Finds

New Finds from the High Pasture Cave site…..

Posted by steven on 03/08/2009 at 07:19 PM



We have had a steady trickle of finds at the High Pasture Cave site so far this year including some really nice and quite rare objects. Stone tools are the most common finds this year, as in previous years, and our total and variety so far exceeds all our expectations. Coarse pebble tools including hammers, pounders and grinders make up the majority of this class of find, while we have also recovered a significant number of saddle and rotary quern fragments, quern rubbers, miscellaneous querns, whetsones and palettes.

A fine granite quern rubber from Trench 15

A pebble grinder with wear just visible at the left end of the tool

This basalt pebble has been used at both ends - at the left end in this image as a grinder and at the right-hand end as a pounder

Some of the pebble tools we have recovered at the site display only minimal wear, such as the tool shown above (wear at left end of tool)

We have also recovered other objects manufactured from stone of various types, such as the palette shown below - manufactured from schist;

and this fine, although quite small, spindle whorl manufactured from Steatite or soapstone (see image below). We have recovered a total of 16 of these objects manufactured from soapstone at the site so far, some of which had been deposited in caches (within the cave) and around the hearth settings in the natural hollow outside the cave entrance. These objects were deposited on site between 750 and 500 BC.
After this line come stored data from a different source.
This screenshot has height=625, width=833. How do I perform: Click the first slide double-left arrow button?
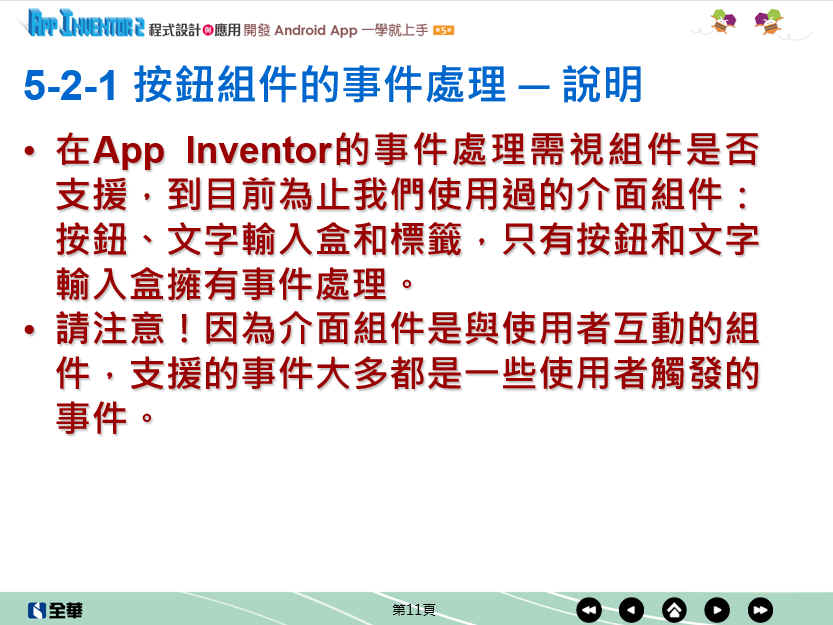tap(589, 609)
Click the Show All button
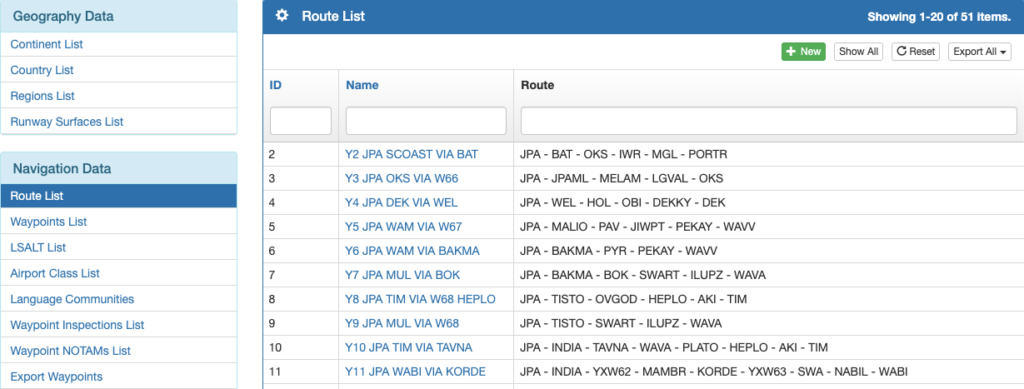 (x=858, y=52)
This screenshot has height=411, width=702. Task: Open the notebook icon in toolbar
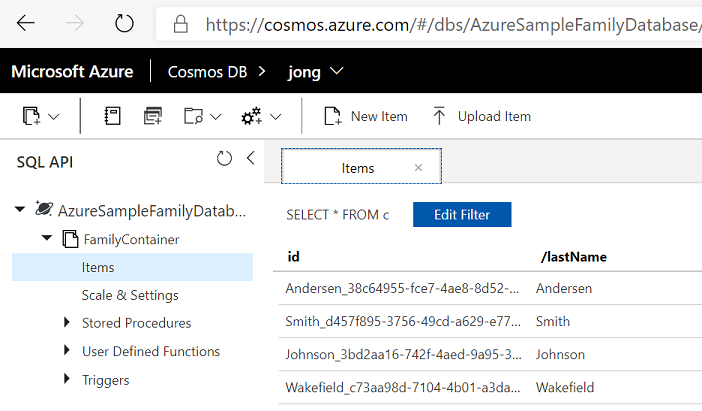click(x=114, y=117)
We have also recovered the broken remains of several shale or cannel coal bracelet fragments and waste material relating to their manufacture. The item shown below may be a part of a broken bracelet, or a fragment of waste.

We have not recovered so many objects manufactured from bone and antler this year, but we have found several pins/needles, some of which have been broken (see image below).
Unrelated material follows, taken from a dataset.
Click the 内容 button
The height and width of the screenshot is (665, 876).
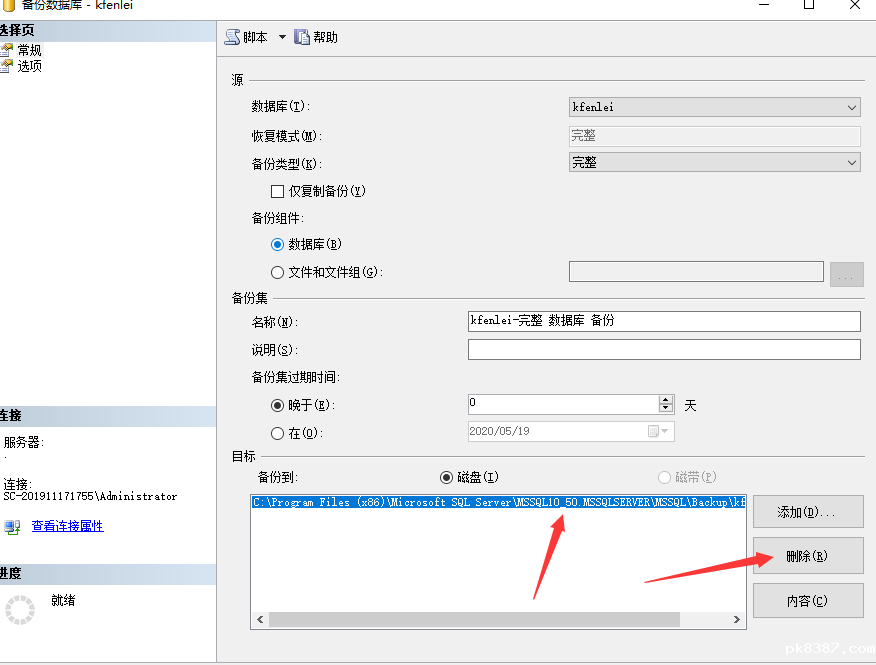[x=807, y=601]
It can be difficult to interpret some of the objects we find manufactured from these material including the item of antler shown above. The end of the object has been shaped slightly and it may never have been finished. The fine dress fastener or hair pin shown below, which has been manufactured from animal bone (most likely a red deer metapodia), was recovered from deposits abutting the stairwell in TRench 2.

The High Pasture Cave site has only produced a relatively small assemblage of ceramics, although they show great variety in the types of pot they represent. These include plain and decorated forms from the Late Bronze Age to Middle Iron Age periods.

Decorated rim sherd from the area around the head of the stairwell

Recently, we have also started to recover earlier decorated forms of pottery, including Beaker sherds, from the old plough soil horizon above the ard marks uncovered in Trench 19 (see last News entry for details of these features). We cannot be sure at the moment if the Beaker pottery is associated with possible structures at the site, or if the small sherds where manured onto the ground to improve drainage in the soil.

Small decorated Beaker sherd from Trench 19

Finally, we have also recovered objects manufactured from iron and bronze.

Fine bronze wire from Trench 15

The two halves of this fine bronze mount were recovered from two areas of Trench 15, although from the same context. The mount, which may have been attached to wood, has small rivet/nail holes around the edge and some simple decoration around the base

We have recovered several iron concretions from the site that require x-ray analysis to see what they may contain. However, this fine socketed iron gouge, a particularly rare find from Early Iron Age contexts (around 600 BC), was found by Kath Small in deposits immediately underlying the burnt mound/spreads in Trench 19. This image shows the find before conservation, as found on site (see image below).

Visit the website again soon to see how work is progressing at the High Pasture Cave and Fiskavaig rock shelter sites.....



Next entry: Latest Finds from the Fiskavaig Rock Shelter site

Previous entry: Finds Recovered from the Site during August 2008


Comments
Posted by Alasdair Munro & Flora Strachan on 06/08/2009 at 08:37 AM

Hi Folks,

It’s great to see all these artefacts being recovered from this exciting site.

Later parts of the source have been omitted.